Stored records>

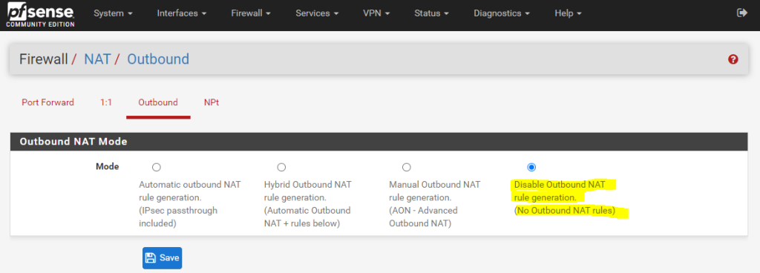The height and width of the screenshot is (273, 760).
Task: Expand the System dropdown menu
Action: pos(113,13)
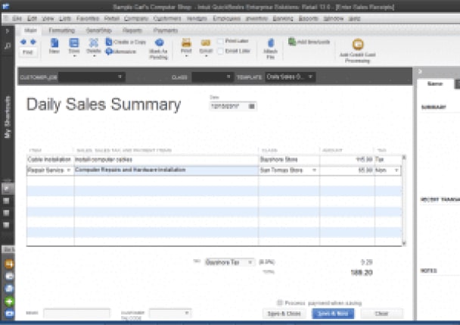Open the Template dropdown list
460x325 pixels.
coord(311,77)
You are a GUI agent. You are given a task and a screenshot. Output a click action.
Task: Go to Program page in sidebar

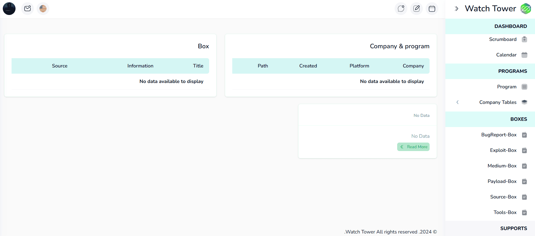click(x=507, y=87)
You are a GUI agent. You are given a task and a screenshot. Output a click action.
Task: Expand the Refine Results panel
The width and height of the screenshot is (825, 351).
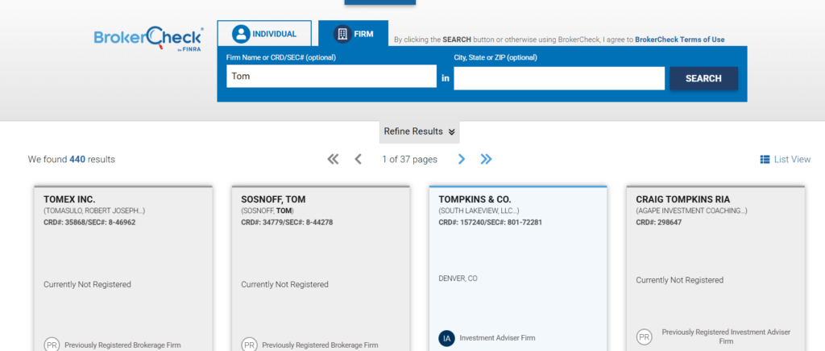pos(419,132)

Do this> Could you give these lines again with "GUI agent" swapped for "interface agent" everywhere it appears, keeping everything else the same and leaving out the pictures?

Output of the task>
The height and width of the screenshot is (273, 760).
Task: Expand the System dropdown menu
Action: pos(113,13)
Open the Template dropdown list
460x325 pixels.
coord(311,77)
You are a interface agent. You are given a task and a screenshot. Output a click action.
Task: Go to Program page in sidebar

click(x=507, y=87)
You are a interface agent. You are given a task and a screenshot. Output a click action.
Task: Expand the Refine Results panel
The width and height of the screenshot is (825, 351).
pos(419,132)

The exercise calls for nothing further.